### DIRECTIONS
The answer must be every line of the records below that holds the word "Task".
===== LISTED ENTRIES =====
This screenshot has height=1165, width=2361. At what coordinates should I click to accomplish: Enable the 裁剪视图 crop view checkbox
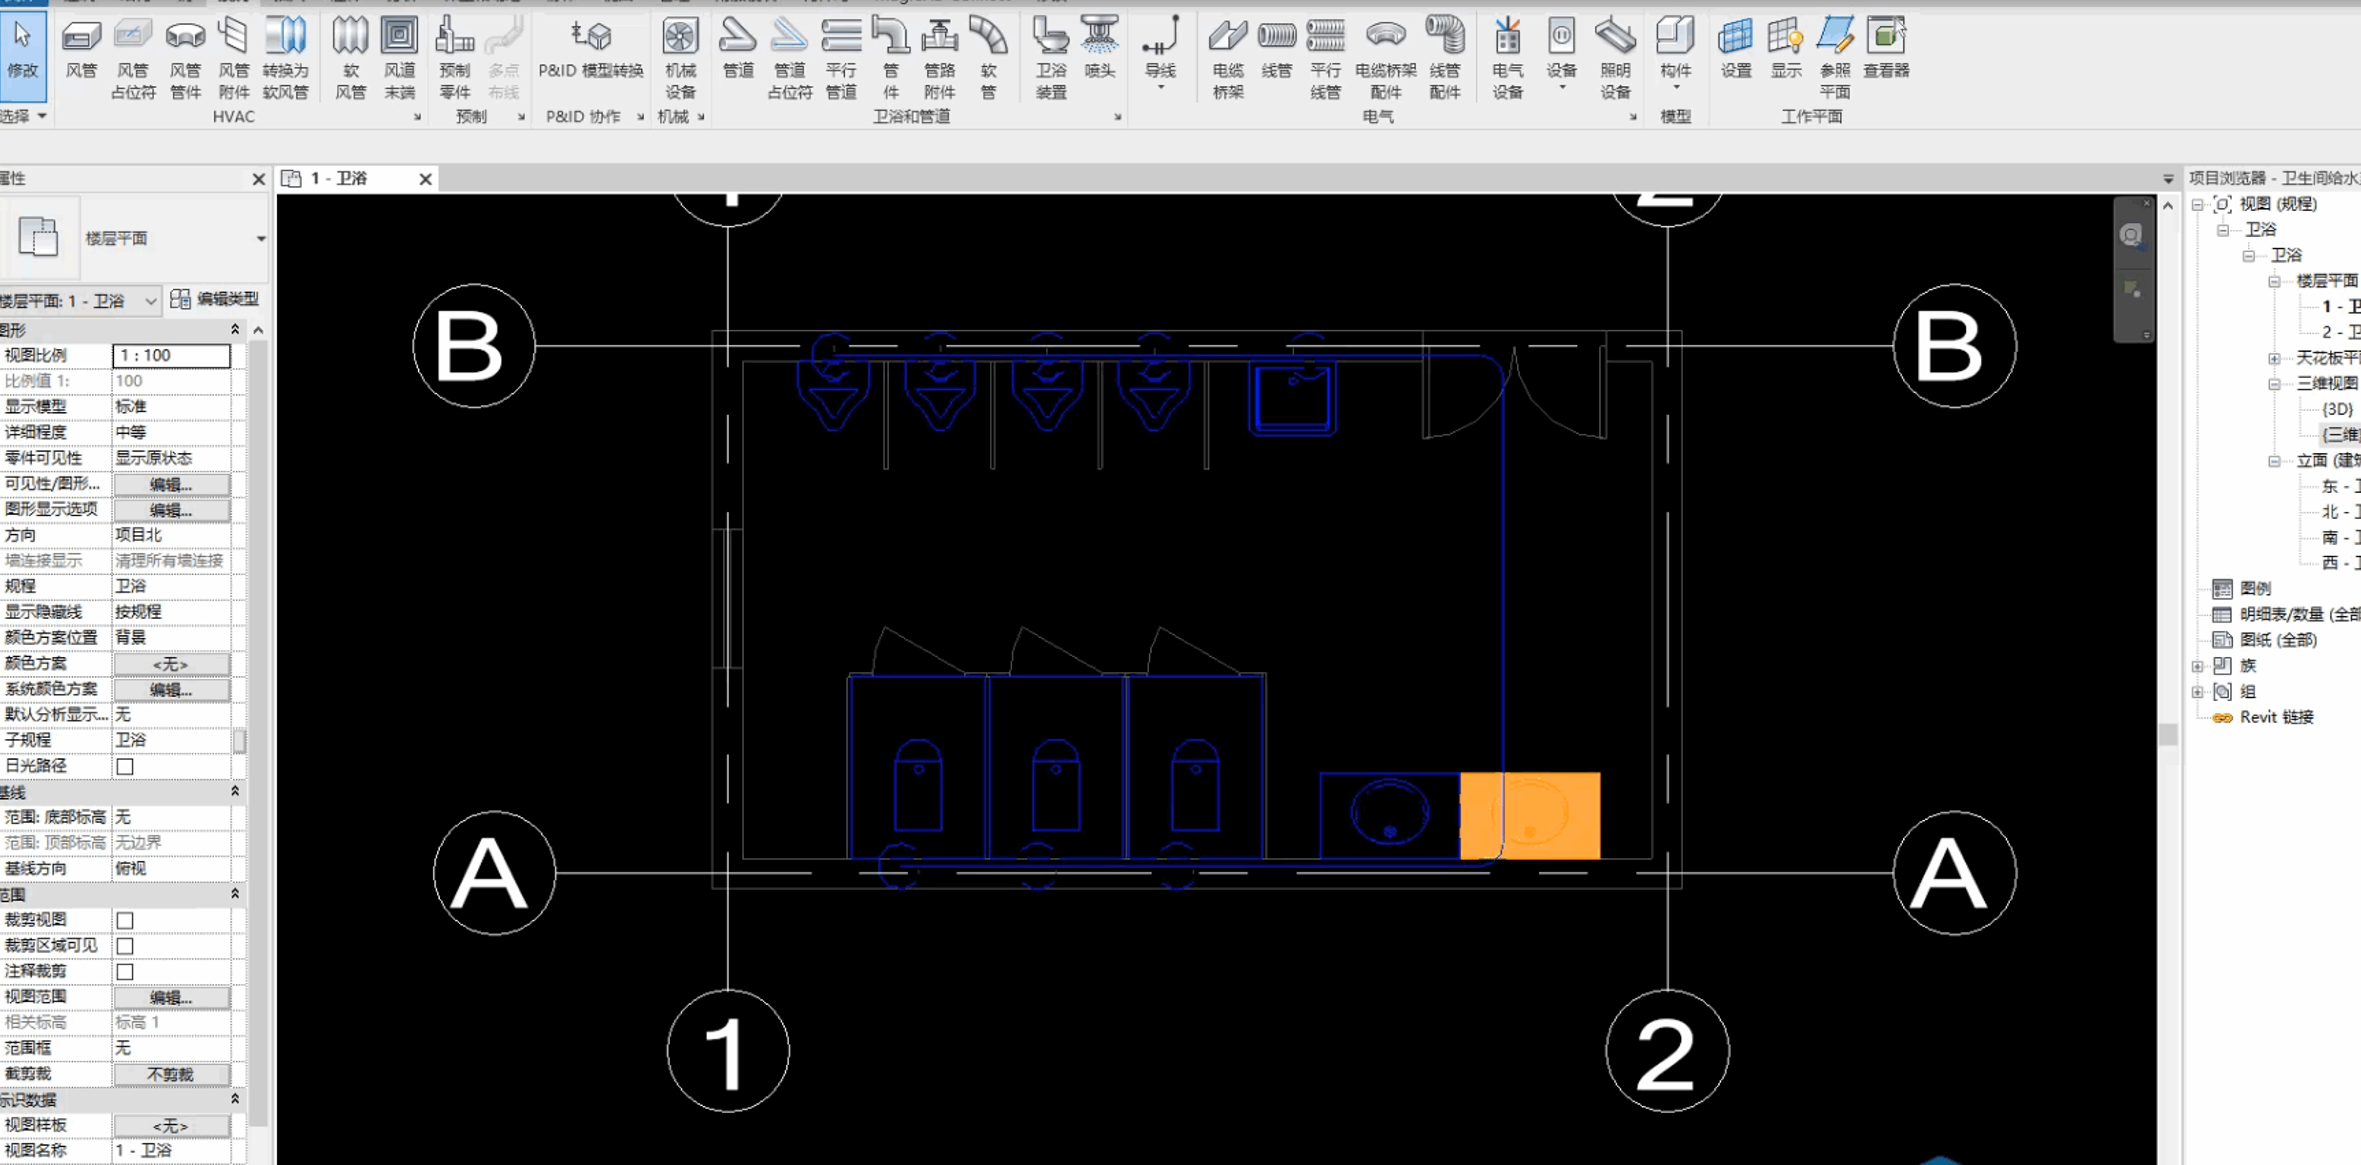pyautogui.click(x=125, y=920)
=====
===== LISTED ENTRIES =====
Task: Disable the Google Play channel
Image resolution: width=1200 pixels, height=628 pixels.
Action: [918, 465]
=====
===== LISTED ENTRIES =====
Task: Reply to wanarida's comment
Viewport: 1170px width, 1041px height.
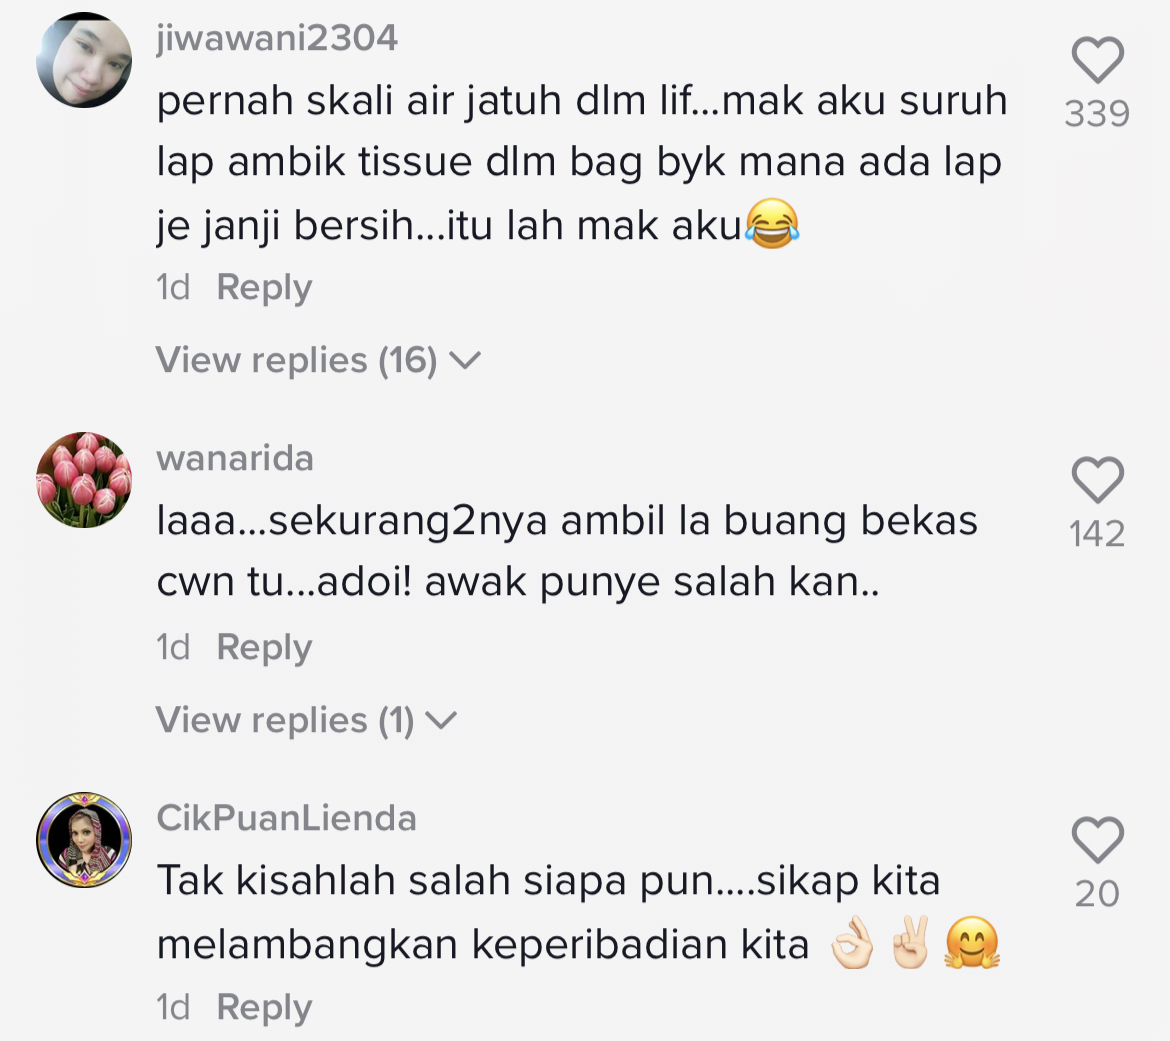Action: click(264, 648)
=====
### EXERCISE RESPONSE
Task: Disable the Google Play channel
Task: Reply to wanarida's comment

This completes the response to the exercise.